*To do:*
At the line with "Open the external link for assigned user", start transcribing; stop after the last line of the data below. Keep it exact and leave pictures out.

+---+

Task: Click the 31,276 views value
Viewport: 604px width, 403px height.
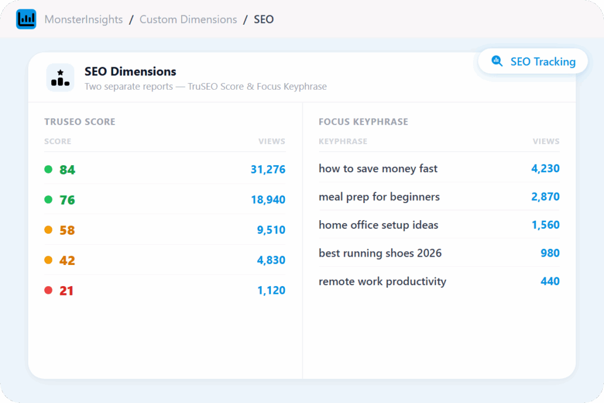Action: click(268, 170)
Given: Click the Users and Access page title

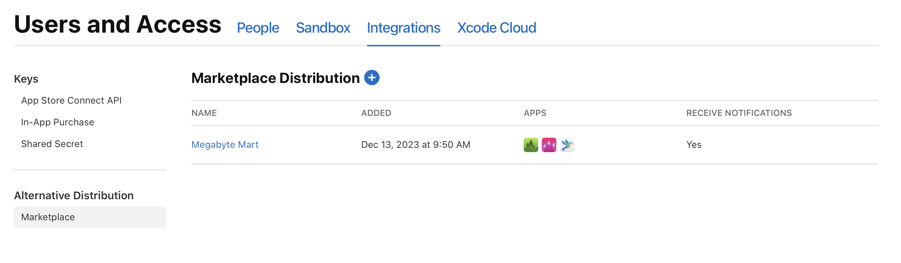Looking at the screenshot, I should click(117, 25).
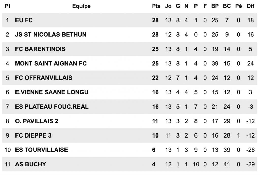Click the BP column header

(215, 6)
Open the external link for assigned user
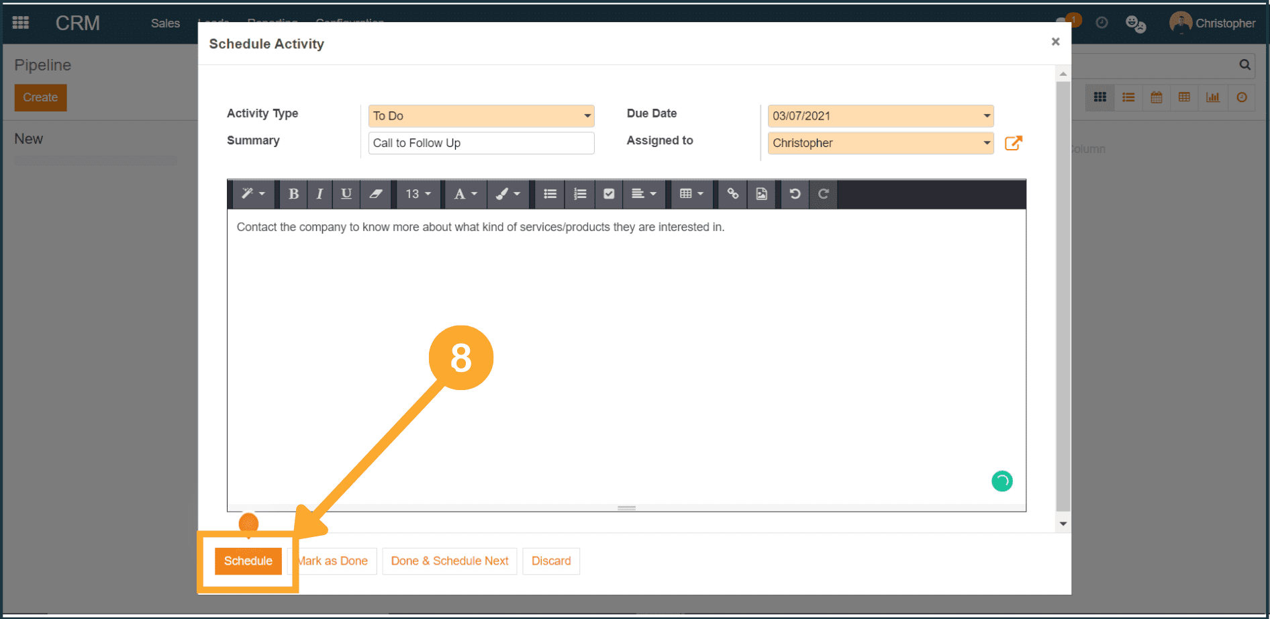1270x619 pixels. 1013,143
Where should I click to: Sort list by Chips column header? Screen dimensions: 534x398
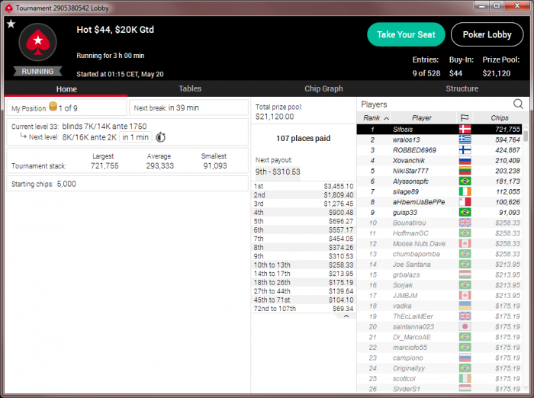click(x=499, y=118)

+---+

*Response area:*
Open the external link for assigned user
1270x619 pixels. 1013,143
Where should I click to: Sort list by Chips column header? Screen dimensions: 534x398
click(x=499, y=118)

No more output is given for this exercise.